The federal agency responsible for deporting illegal immigrants is in serious trouble, with overwhelmed officers that can’t keep up with monstrous workloads and repeatedly lose track of hardcore criminals inside the United States. Hundreds of thousands of illegal aliens with criminal records have been released by authorities in the U.S. and the Homeland Security agency responsible for keeping track of them, Immigration and Customs Enforcement (ICE), is doing a miserable job, according to a new audit made public this week by the Department of Homeland Security (DHS) Inspector General.
As of August 2016, ICE was supervising about 2.2 million aliens released into communities throughout the nation. Officially they are known as appearing on the “non-detained docket.” About 368,574 are convicted criminals, the watchdog report states. To put things in perspective the inspector general reveals that in 2015 ICE removed 235,413 individuals of which 139,368 were convicted criminals. A surge in illegal immigrants under the Obama administration pushed matters into crisis mode. Deportation officers are so overworked that they often lose track of dangerous illegal aliens with serious criminal histories. This includes individuals who represent critical national security threats, according to the federal probe.

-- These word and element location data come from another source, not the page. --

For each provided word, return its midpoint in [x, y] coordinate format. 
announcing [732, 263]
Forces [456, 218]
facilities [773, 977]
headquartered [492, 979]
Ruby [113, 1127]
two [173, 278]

ICE does not ensure that deportation officer workloads are balanced and achievable, the report states, and the agency doesn’t provide clear policies and procedures or sufficient training and tools. Additionally, ICE fails to effectively prepare its workforce to handle complicated deportations. The result is an agency that operates in chaos and compromises the well-being of unsuspecting communities nationwide, not to mention national security. “ICE does not effectively manage the supervision and deportation of nondetained aliens,” the report says. “Effective management requires preparing and deploying the right number of employees to achieve program and policy objectives.” Furthermore, the agency doesn’t bother collecting and analyzing data about employee workloads to allocate staff judiciously and determine achievable caseloads, according to the inspector general.

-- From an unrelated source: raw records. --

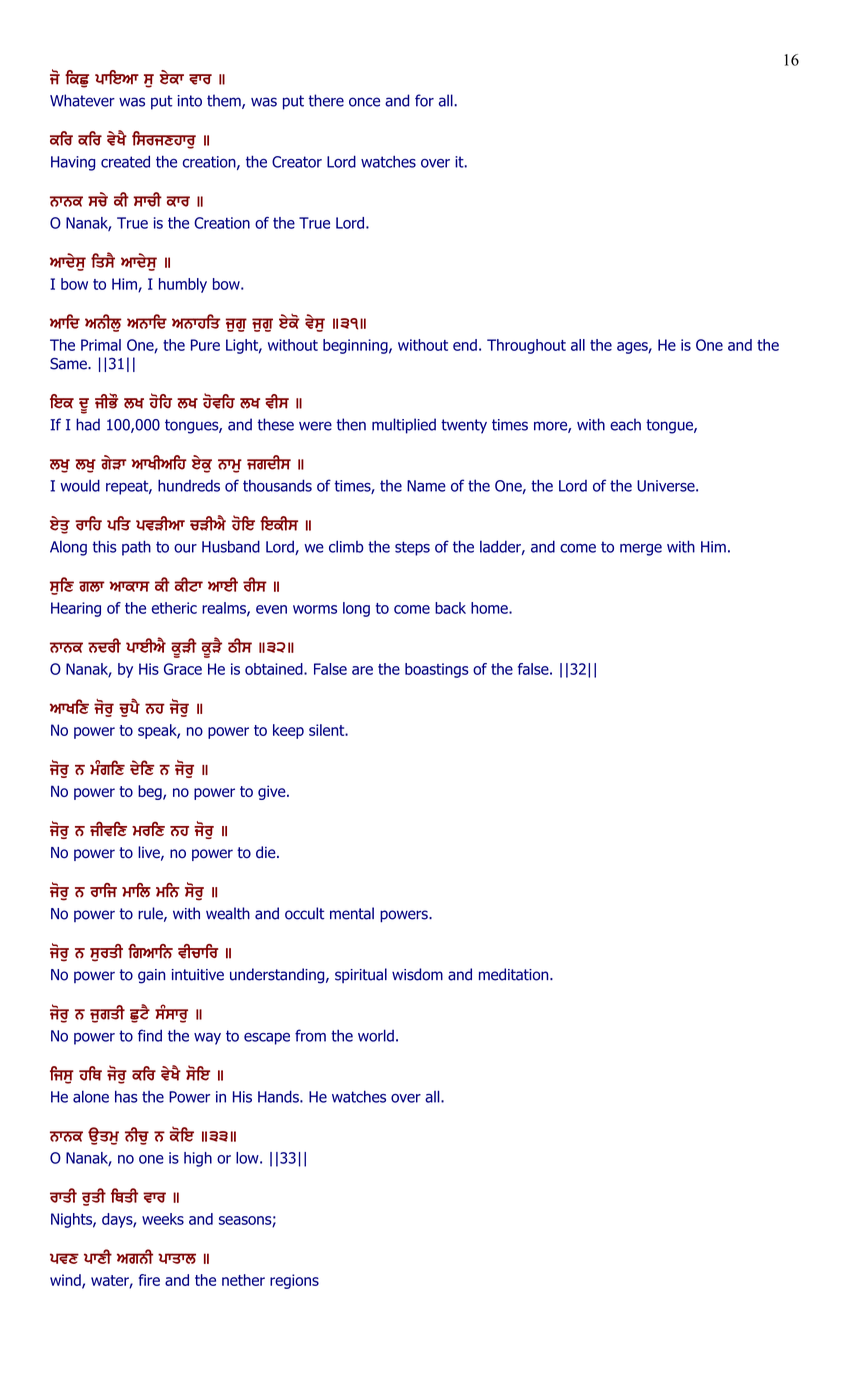  Describe the element at coordinates (136, 548) in the document. I see `path` at that location.
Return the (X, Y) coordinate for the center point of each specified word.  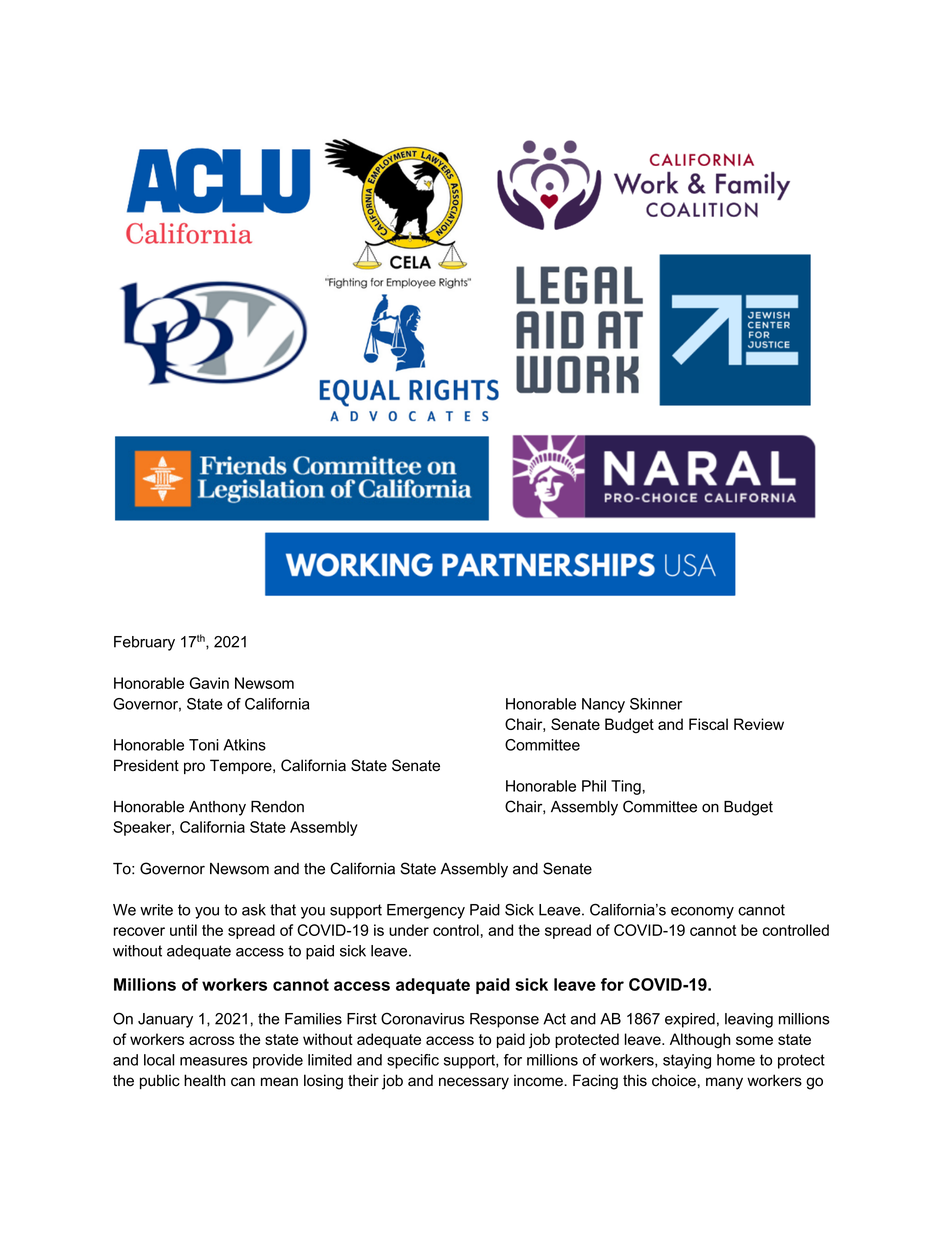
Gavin (209, 683)
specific (413, 1061)
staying (687, 1061)
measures (213, 1061)
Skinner (656, 704)
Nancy (603, 705)
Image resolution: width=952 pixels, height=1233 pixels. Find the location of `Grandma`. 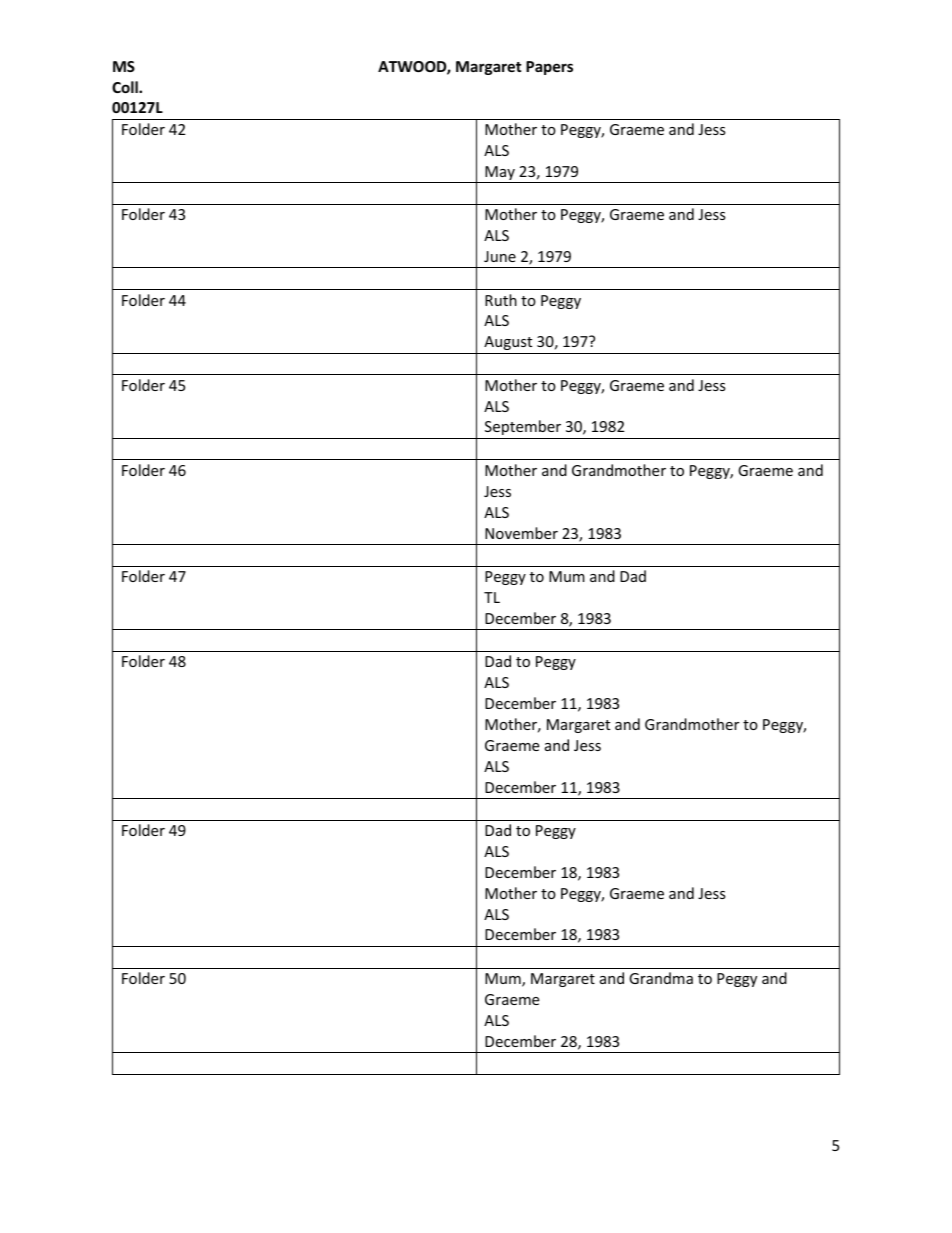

As an example, the report reveals that ICE deportation officers in the District of Columbia average over 10,000 cases each and those in Atlanta, Georgia over 5,000. One ICE agent cited in the report said this: “You might work 18 hours a day, but you still won’t get caught up.” Inspectors visited four key field offices and determined that the management deficiencies and unresolved obstacles make it difficult for the feds to deport aliens expeditiously. “ICE is almost certainly not deporting all the aliens who could be deported and will likely not be able to keep up with growing numbers of deportable aliens,” the report states. This is hardly earth-shattering news, but it’s still alarming to confirm the large number of criminals that fall through the cracks.

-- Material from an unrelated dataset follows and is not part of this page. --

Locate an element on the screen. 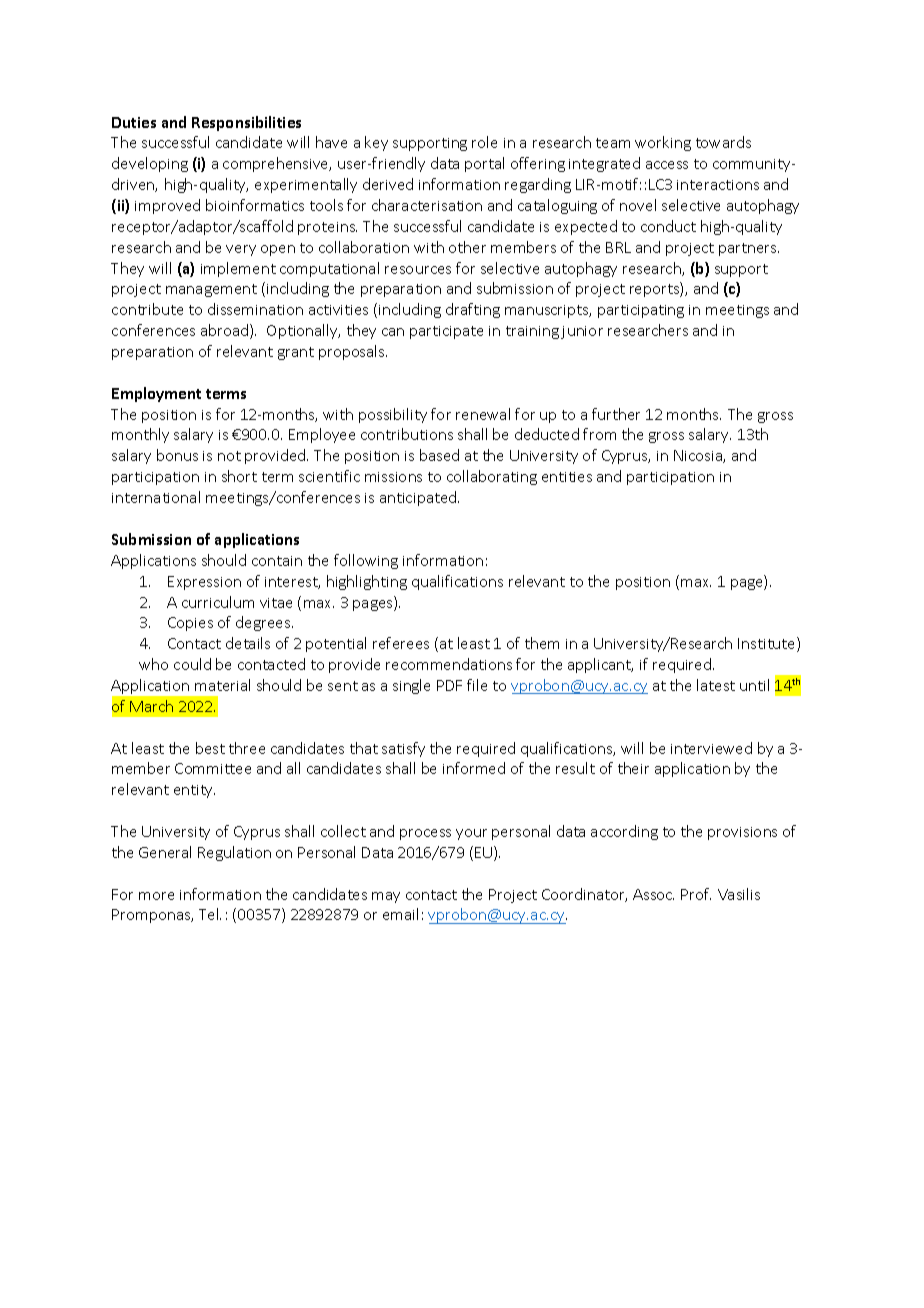 The width and height of the screenshot is (924, 1308). Employment is located at coordinates (156, 394).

The investigation is a follow up to a related probe surrounding ICE’s negligence in failing to deport an illegal immigrant with a serious criminal record at least three times, allowing him to murder a young woman in Connecticut. The Haitian man, Jean Jacques, had completed a 15-year sentence for murder and was supposed to be removed from the country after leaving prison. Instead, he remained in the U.S. and viciously butchered the woman to death in her own apartment. ICE claims that Haiti simply refused to take Jacques—on three different occasions. In a scathing report issued last summer the DHS Inspector General blasted ICE for not doing more to remove Jacques from the country and failing to contact the Haitian consulate in Miami, Florida to request a travel document after Jacques’ third repatriation rejection. “There is no record that ICE ERO (Enforcement and Removal Operations) made this request,” the report states, adding that “ERO officials had previously made hundreds of similar requests to the Haitian consulates for travel documents without success and we have no reason to believe that the Jacques matter would have been different.”